Things to do:
1) Using the IUK ticket thread below, state whether each statement agrees with it. Answer yes or no and quote the deciding words. (a) The suggested VM would have 4 virtual CPUs. (b) The suggested VM would have 10 GB of RAM. (c) intrigeri expects to do all the work during the 3.6 cycle.
2) Extend the IUK ticket thread below with a few more sentences, picking up right after its last sentence.

═════ Selected passage

Project

General

Profile

Feature #15287

Feature #15281: Stack one single SquashFS diff when upgrading

Make it possible to reproducibly generate IUKs in CI

Added by anonym over 1 year ago. Updated 5 months ago.

Status:
Confirmed
Priority:
Normal
Assignee:
-
Category:
Continuous Integration
Target version:
-
Start date:
02/05/2018
Due date:
% Done:

0%

Feature Branch:
Type of work:
Code
Blueprint:
Starter:
Affected tool:

Description

Since we'll generate a lot more of IUKs each release uploading them will be painful for RMs with slow internet connections.

For example, the following VM would do:
  • 4 virtual CPUs (so the IUK generation won't take too long)
  • 1 GB of RAM (I used to generate IUKs in such a VM two years ago but YMMV)
  • 10 GB /tmp for tails-iuk's needs, and where we store the generated IUKs (before uploading them to rsync.lizard)
  • Access to Jenkins build artifacts

Related issues

Blocks Tails - Feature #16052: Document post-release reproducibility verification for IUKs Confirmed 10/15/2018
Blocks Tails - Feature #16209: Core work: Foundations Team Confirmed

History

#1 Updated by intrigeri over 1 year ago

  • Subject changed from Make it possible to reprodicibly generate IUKs on Lizard to Make it possible to reproducibly generate IUKs on lizard
  • Assignee changed from intrigeri to anonym
  • Type of work changed from Sysadmin to Code

anonym wrote:

For example, the following VM would do:

Our isobuilders should be fine then.

  • Access to Jenkins build artifacts

Our isobuilders have access to the ISO archive so the easiest way is to push the new ISO there before generating the IUKs.

There's no chance I do all this work myself during the 3.6 cycle. I could deploy a new Jenkins job if someone else write the code that will build the needed IUKs and tells me how this job should behave (input, output, how it'll be triggered).

#2 Updated by anonym over 1 year ago

  • Assignee changed from anonym to intrigeri
  • QA Check set to Info Needed

intrigeri wrote:

I could deploy a new Jenkins job [...]

Is Jenkins the right tool here? As a RM, I see no benefit. To me, the ideal would be that all RMs got access to some VM on Lizard fulfilling the above criteria, and that I write some shell script in the release process that simply is copy-pasted into a terminal to do the IUK building in said VM over SSH. This way I can much more easily debug and find workarounds if there's problems.

#3 Updated by intrigeri over 1 year ago

  • Assignee changed from intrigeri to anonym
  • QA Check changed from Info Needed to Dev Needed

intrigeri wrote:

I could deploy a new Jenkins job [...]

Is Jenkins the right tool here? As a RM, I see no benefit. To me, the ideal would be that all RMs got access to some VM on Lizard fulfilling the above criteria, and that I write some shell script in the release process that simply is copy-pasted into a terminal to do the IUK building in said VM over SSH.

══════════
═════ Data excerpt

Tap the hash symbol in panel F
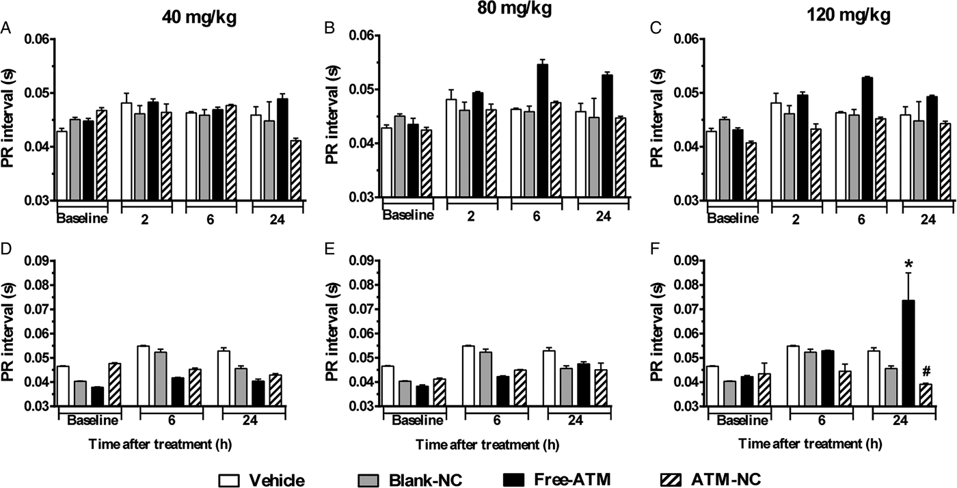907,371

══════════

Answers provided:
1)
(a) Yes: "4 virtual CPUs (so the IUK generation won't take too long)"
(b) No: "1 GB of RAM (I used to generate IUKs in such a VM two years ago but YMMV)"
(c) No: "There's no chance I do all this work myself during the 3.6 cycle."

2)
I'm surprised that you think adapt+copy'n'pasted manual build steps can be better than automated builds. I disagree and feel the need to argue in favour of automation. With an automated build system implemented e.g. as a Jenkins job:

  • Better handling of failures: a Jenkins "failed" status is more obvious that a non-zero exit code that your shell may not warn you about (and even if it does, the RM may miss it when it's 2am and they're trying to finish a part of the release process before going to bed).
  • We have to make the whole thing truly automatic modulo some well-defined parameters. One can't tell the same with shell script snippets from our release process doc, that often need adapting, which requires the RM to reason correctly and without mistakes. In practice it follows that:
    • RMs tend to make mistakes, especially when they either do the task too often and thus occasionally stop thinking (you) or when they do the task not often enough to fully misunderstand the instructions (bertagaz or myself). In this case it particularly matters because the exact same build must be done twice (once locally, once on lizard).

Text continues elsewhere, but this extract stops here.